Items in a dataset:
══════════

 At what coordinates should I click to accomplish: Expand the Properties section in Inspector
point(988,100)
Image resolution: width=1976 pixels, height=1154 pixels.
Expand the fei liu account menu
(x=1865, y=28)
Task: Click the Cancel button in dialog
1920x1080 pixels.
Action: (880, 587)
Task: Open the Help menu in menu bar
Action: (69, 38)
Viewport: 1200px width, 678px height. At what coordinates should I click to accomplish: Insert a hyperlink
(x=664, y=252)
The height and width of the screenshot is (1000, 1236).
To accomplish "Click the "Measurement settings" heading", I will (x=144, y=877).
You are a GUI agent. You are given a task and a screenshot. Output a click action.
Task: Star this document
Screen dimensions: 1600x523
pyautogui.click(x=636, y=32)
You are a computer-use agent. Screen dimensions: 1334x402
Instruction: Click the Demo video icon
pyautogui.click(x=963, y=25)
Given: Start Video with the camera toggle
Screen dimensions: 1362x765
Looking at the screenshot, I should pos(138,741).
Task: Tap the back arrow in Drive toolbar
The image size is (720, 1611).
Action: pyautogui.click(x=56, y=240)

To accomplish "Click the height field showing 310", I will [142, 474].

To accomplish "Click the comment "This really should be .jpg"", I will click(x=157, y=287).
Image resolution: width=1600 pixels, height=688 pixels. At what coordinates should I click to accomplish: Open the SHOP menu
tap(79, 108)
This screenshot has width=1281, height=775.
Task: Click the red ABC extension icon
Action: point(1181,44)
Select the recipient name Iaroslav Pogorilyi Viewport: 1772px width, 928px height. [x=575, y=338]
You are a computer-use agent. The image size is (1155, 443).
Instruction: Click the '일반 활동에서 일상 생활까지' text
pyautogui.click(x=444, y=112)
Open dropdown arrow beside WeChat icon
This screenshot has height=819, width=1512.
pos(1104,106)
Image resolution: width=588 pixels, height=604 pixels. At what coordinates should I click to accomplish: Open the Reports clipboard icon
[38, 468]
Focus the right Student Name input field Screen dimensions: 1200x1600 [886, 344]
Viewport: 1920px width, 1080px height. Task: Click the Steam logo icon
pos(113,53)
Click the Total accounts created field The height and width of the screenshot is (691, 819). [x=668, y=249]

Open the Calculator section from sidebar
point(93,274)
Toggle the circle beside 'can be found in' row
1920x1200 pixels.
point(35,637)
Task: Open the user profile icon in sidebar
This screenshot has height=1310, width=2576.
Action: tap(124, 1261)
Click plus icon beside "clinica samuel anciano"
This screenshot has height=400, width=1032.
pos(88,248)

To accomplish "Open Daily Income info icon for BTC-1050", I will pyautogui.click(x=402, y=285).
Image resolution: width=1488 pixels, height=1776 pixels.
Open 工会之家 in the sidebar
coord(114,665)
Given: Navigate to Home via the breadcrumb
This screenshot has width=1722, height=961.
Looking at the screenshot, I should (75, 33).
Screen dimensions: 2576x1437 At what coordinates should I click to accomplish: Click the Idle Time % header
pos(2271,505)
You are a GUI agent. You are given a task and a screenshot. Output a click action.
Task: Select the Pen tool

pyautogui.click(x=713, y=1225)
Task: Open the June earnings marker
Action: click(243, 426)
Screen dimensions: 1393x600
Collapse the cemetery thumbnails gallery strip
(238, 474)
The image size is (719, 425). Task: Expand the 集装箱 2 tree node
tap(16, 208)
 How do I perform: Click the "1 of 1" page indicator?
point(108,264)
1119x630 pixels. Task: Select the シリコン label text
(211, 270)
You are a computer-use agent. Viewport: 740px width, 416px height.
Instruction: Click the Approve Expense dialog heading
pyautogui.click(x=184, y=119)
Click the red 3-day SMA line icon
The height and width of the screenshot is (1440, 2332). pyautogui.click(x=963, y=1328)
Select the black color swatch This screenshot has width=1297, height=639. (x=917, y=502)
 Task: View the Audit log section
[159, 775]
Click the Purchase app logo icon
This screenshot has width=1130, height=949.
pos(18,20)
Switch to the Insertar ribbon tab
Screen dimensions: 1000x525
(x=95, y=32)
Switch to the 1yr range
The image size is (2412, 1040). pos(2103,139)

══════════

- _REQUIRED TASK_
Copy every one of the items above verbatim, line for line.

- _EXERCISE OUTPUT_
 At what coordinates should I click to accomplish: Expand the Properties section in Inspector
point(988,100)
Image resolution: width=1976 pixels, height=1154 pixels.
Expand the fei liu account menu
(x=1865, y=28)
Task: Click the Cancel button in dialog
1920x1080 pixels.
Action: (880, 587)
Task: Open the Help menu in menu bar
Action: (69, 38)
Viewport: 1200px width, 678px height. At what coordinates should I click to accomplish: Insert a hyperlink
(x=664, y=252)
The height and width of the screenshot is (1000, 1236).
To accomplish "Click the "Measurement settings" heading", I will (x=144, y=877).
You are a GUI agent. You are given a task and a screenshot. Output a click action.
Task: Star this document
Screen dimensions: 1600x523
pyautogui.click(x=636, y=32)
You are a computer-use agent. Screen dimensions: 1334x402
Instruction: Click the Demo video icon
pyautogui.click(x=963, y=25)
Given: Start Video with the camera toggle
Screen dimensions: 1362x765
Looking at the screenshot, I should pos(138,741).
Task: Tap the back arrow in Drive toolbar
The image size is (720, 1611).
Action: pyautogui.click(x=56, y=240)

To accomplish "Click the height field showing 310", I will [142, 474].

To accomplish "Click the comment "This really should be .jpg"", I will click(x=157, y=287).
Image resolution: width=1600 pixels, height=688 pixels. At what coordinates should I click to accomplish: Open the SHOP menu
tap(79, 108)
This screenshot has width=1281, height=775.
Task: Click the red ABC extension icon
Action: point(1181,44)
Select the recipient name Iaroslav Pogorilyi Viewport: 1772px width, 928px height. [x=575, y=338]
You are a computer-use agent. The image size is (1155, 443).
Instruction: Click the '일반 활동에서 일상 생활까지' text
pyautogui.click(x=444, y=112)
Open dropdown arrow beside WeChat icon
This screenshot has height=819, width=1512.
pos(1104,106)
Image resolution: width=588 pixels, height=604 pixels. At what coordinates should I click to accomplish: Open the Reports clipboard icon
[38, 468]
Focus the right Student Name input field Screen dimensions: 1200x1600 [886, 344]
Viewport: 1920px width, 1080px height. Task: Click the Steam logo icon
pos(113,53)
Click the Total accounts created field The height and width of the screenshot is (691, 819). [x=668, y=249]

Open the Calculator section from sidebar
point(93,274)
Toggle the circle beside 'can be found in' row
1920x1200 pixels.
point(35,637)
Task: Open the user profile icon in sidebar
This screenshot has height=1310, width=2576.
Action: tap(124, 1261)
Click plus icon beside "clinica samuel anciano"
This screenshot has height=400, width=1032.
pos(88,248)

To accomplish "Open Daily Income info icon for BTC-1050", I will pyautogui.click(x=402, y=285).
Image resolution: width=1488 pixels, height=1776 pixels.
Open 工会之家 in the sidebar
coord(114,665)
Given: Navigate to Home via the breadcrumb
This screenshot has width=1722, height=961.
Looking at the screenshot, I should (75, 33).
Screen dimensions: 2576x1437 At what coordinates should I click to accomplish: Click the Idle Time % header
pos(2271,505)
You are a GUI agent. You are given a task and a screenshot. Output a click action.
Task: Select the Pen tool

pyautogui.click(x=713, y=1225)
Task: Open the June earnings marker
Action: click(243, 426)
Screen dimensions: 1393x600
Collapse the cemetery thumbnails gallery strip
(238, 474)
The image size is (719, 425). Task: Expand the 集装箱 2 tree node
tap(16, 208)
 How do I perform: Click the "1 of 1" page indicator?
point(108,264)
1119x630 pixels. Task: Select the シリコン label text
(211, 270)
You are a computer-use agent. Viewport: 740px width, 416px height.
Instruction: Click the Approve Expense dialog heading
pyautogui.click(x=184, y=119)
Click the red 3-day SMA line icon
The height and width of the screenshot is (1440, 2332). pyautogui.click(x=963, y=1328)
Select the black color swatch This screenshot has width=1297, height=639. (x=917, y=502)
 Task: View the Audit log section
[159, 775]
Click the Purchase app logo icon
This screenshot has width=1130, height=949.
pos(18,20)
Switch to the Insertar ribbon tab
Screen dimensions: 1000x525
(x=95, y=32)
Switch to the 1yr range
The image size is (2412, 1040). pos(2103,139)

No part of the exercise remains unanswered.